Action item: Reproduce every entry exactly and leave its pictures out.

Exercise materials:
☆ ☆ ☆
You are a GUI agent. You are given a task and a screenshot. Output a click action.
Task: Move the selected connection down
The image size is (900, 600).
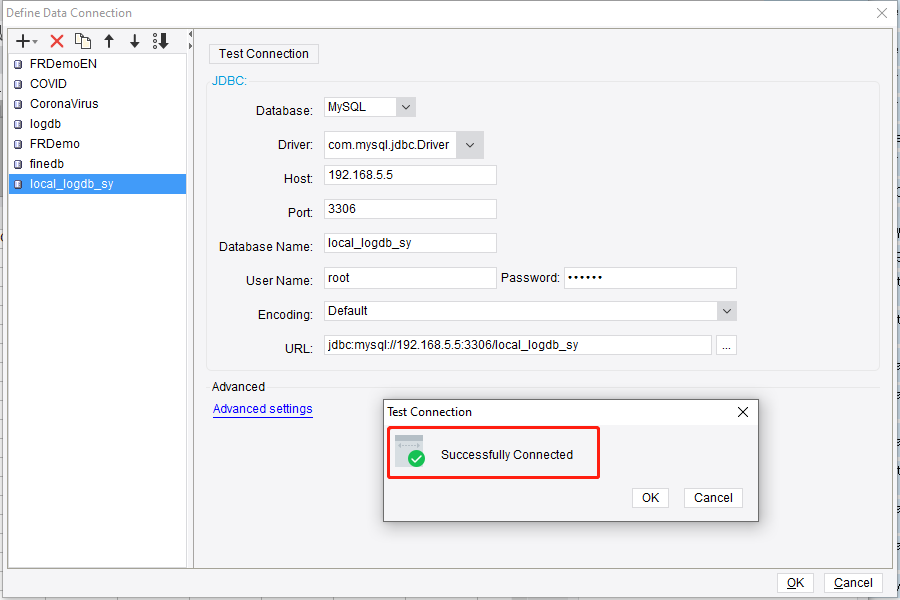tap(134, 41)
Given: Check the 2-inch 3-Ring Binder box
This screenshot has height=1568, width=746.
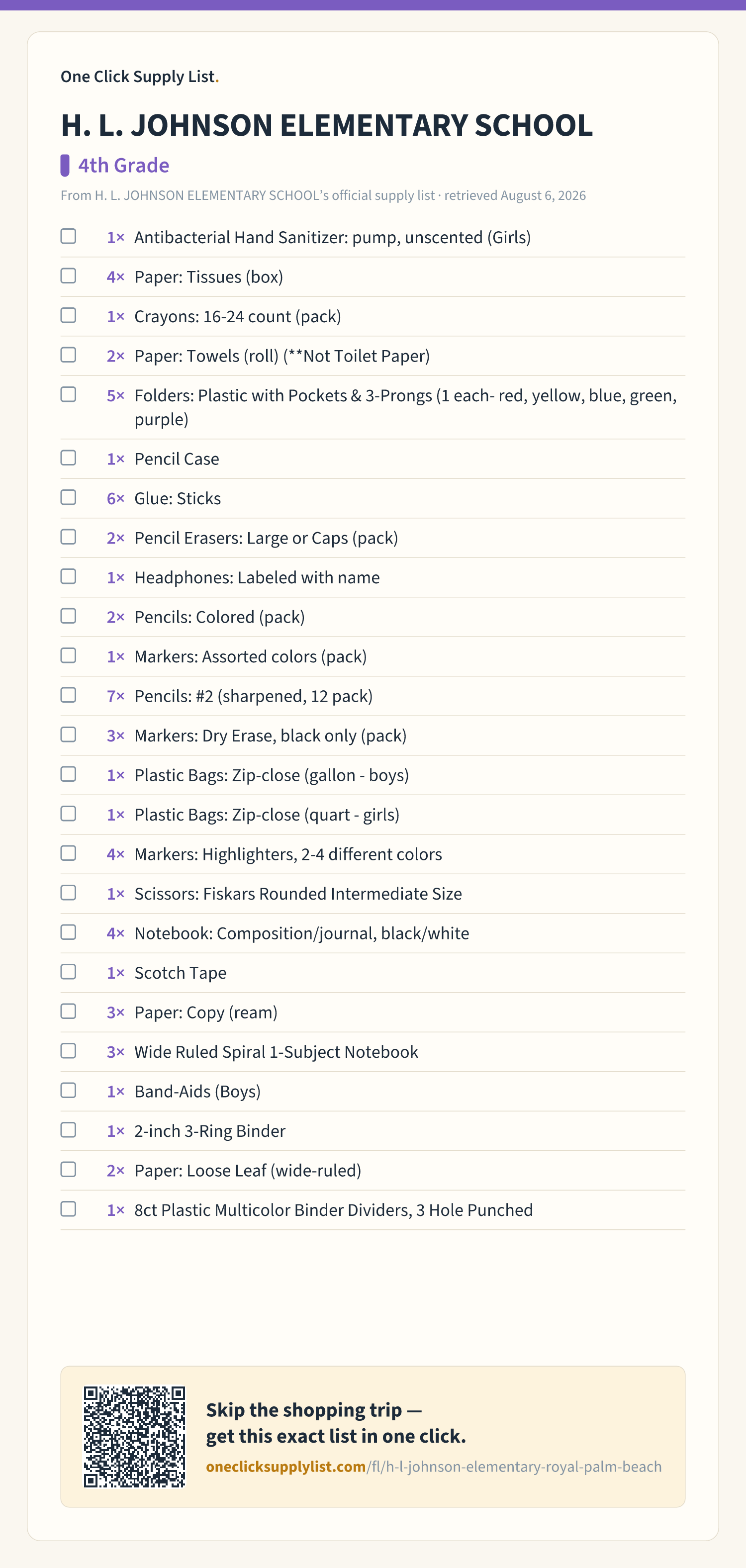Looking at the screenshot, I should click(68, 1130).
☆ ☆ ☆
Solution for this problem:
You are a GUI agent. You are given a task and a screenshot. Output a click action.
Task: Move the selected connection down
The image size is (900, 600).
tap(134, 41)
Given: Check the 2-inch 3-Ring Binder box
This screenshot has height=1568, width=746.
Looking at the screenshot, I should click(68, 1130).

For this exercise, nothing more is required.